Les interventions des lycéens dans l'espace public sont souvent déconcertantes. Très soucieux du respect de leurs droits, ils semblent cependant réticents à s'engager totalement dans les dispositifs offerts par les adultes ou dans les mouvements dont ils prennent parfois l'initiative. Mais plutôt que de n'y voir qu'inconséquence de leur part, il serait souhaitable de revisirer les grilles de lecture ordinairement appliquées à leurs actions. "L'adultocentrisme" dont sont souvent affectées ces dernières fait en effet obstacle à la reconnaissance de modes de socialisation spécifiques à l'œuvre dans l'expérience lycéenne.
La recherche dont cet ouvrage est le fruit s'est efforcée de s'en tenir aux raisons invoquées par les lycéens eux-mêmes lorsqu'ils rendent compte de leurs rapports aux normes héritées ou construites.
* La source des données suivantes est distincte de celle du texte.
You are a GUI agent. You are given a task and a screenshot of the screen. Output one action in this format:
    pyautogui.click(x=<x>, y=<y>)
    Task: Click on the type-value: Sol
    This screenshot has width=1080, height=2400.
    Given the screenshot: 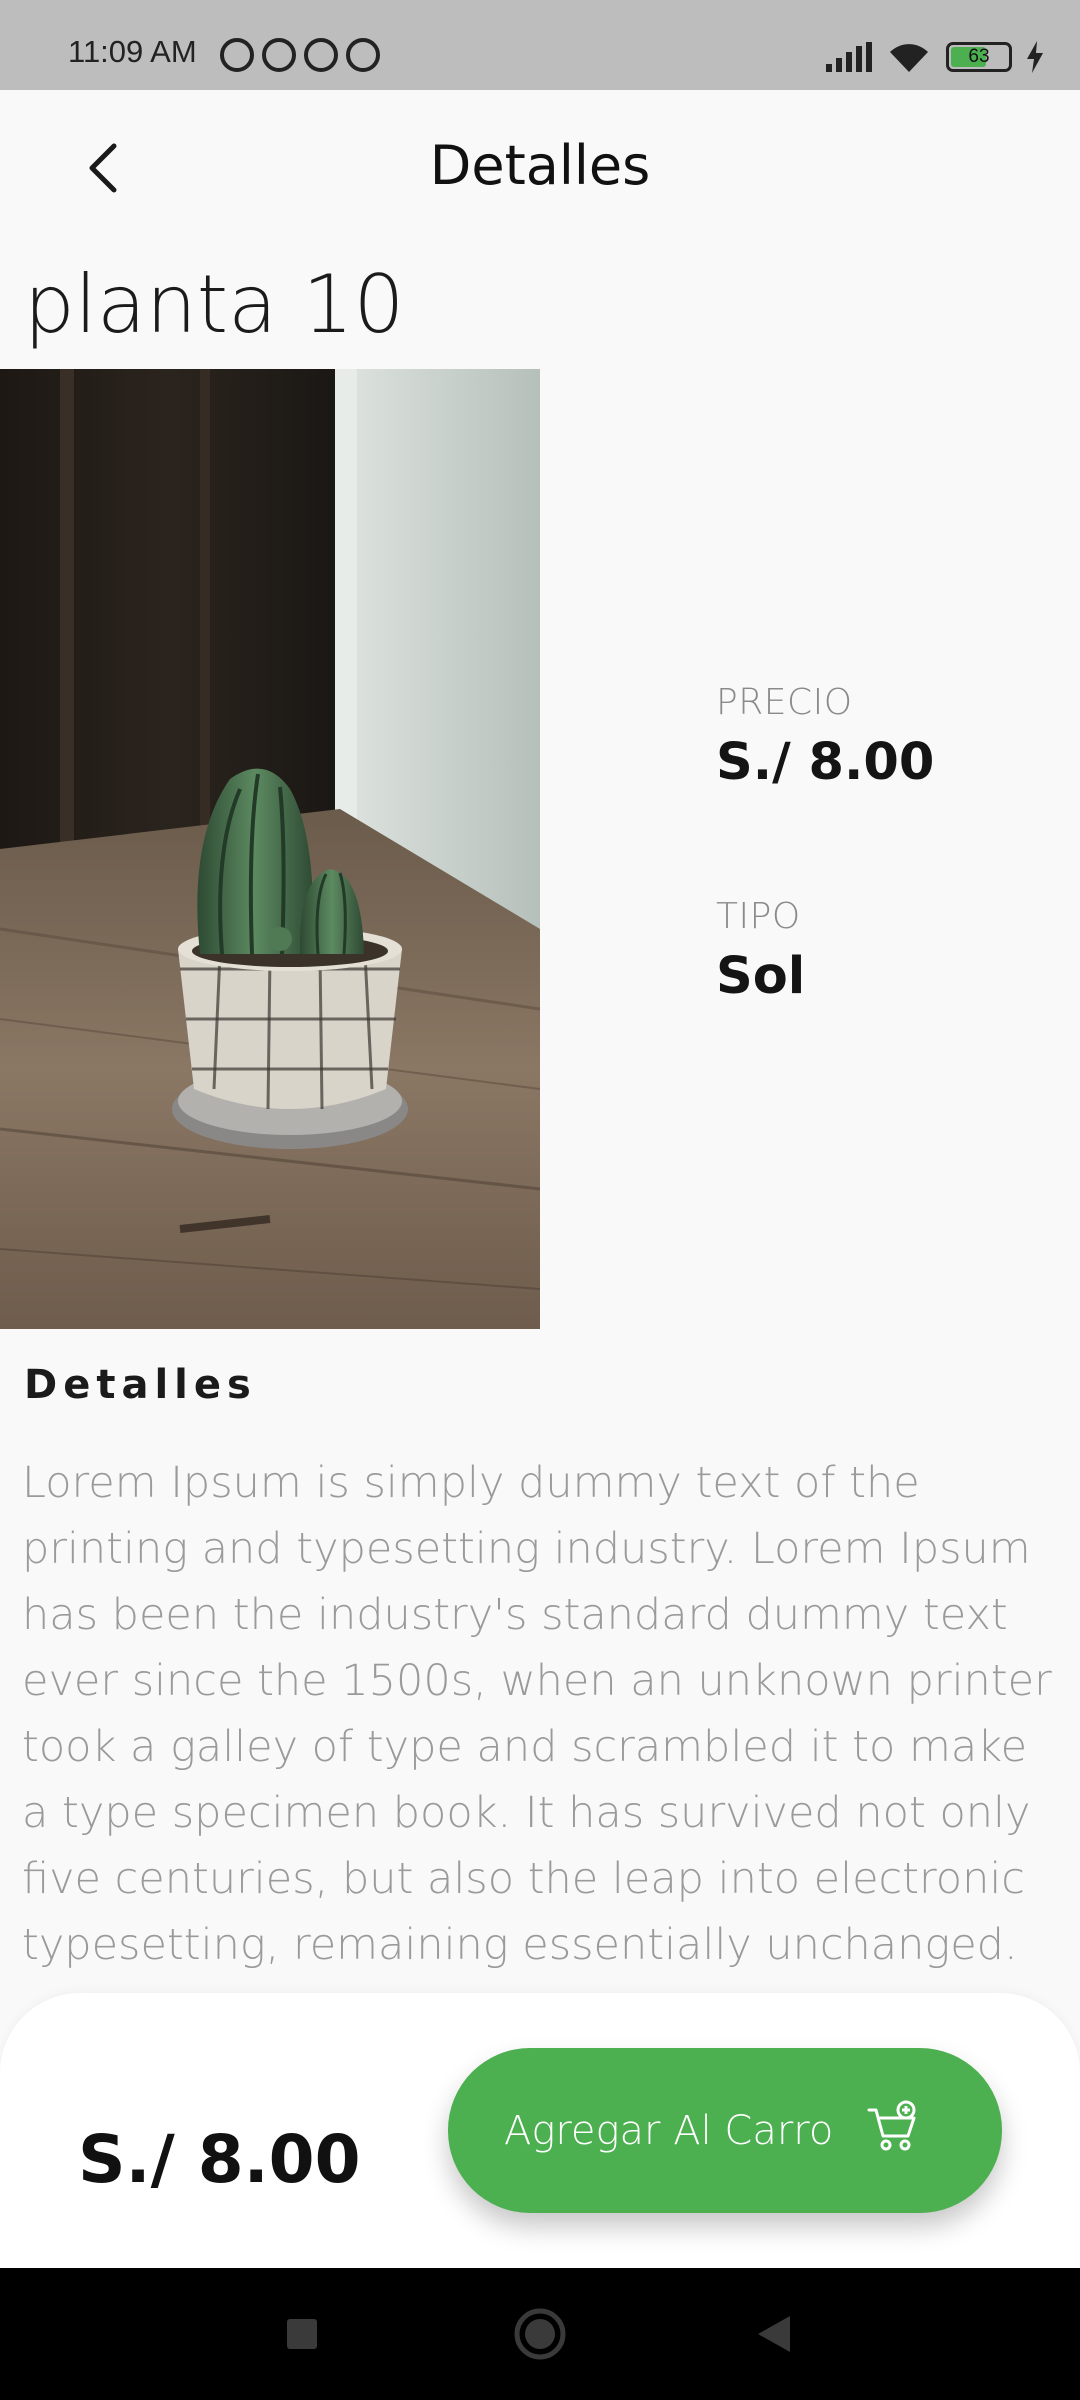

Pour s'orienter au milieu des multiples incertitudes engendrées par la scolarisation de masse, ils semblent ainsi s'appuyer sur un rapport privilégié aux pairs d'âge, véritable boussole des années-lycée.
Les jeunes contribuent alors à définir un "autre lycée" différent certes de ce que les adultes souhaitent en faire, mais vraisemblablement plus pacifié que ne pourrait le laisser craindre la cohabitation, dans son enceinte, de lycéens aux trajectoires désormais si hétérogènes.
Ils construisent ainsi comme une Cité invisible, faite de liens sociaux ténus tissés dans les creux de l'institution, mais aussi de principes universels à l'échelle de l'humanité. Tenter de l'explorer paraît nécessaire pour qui souhaite aider cette génération, maintenue à l'école dans une situation d'enfance prolongée, à exercer les droits comme à remplir les obligations d'une vie citoyenne.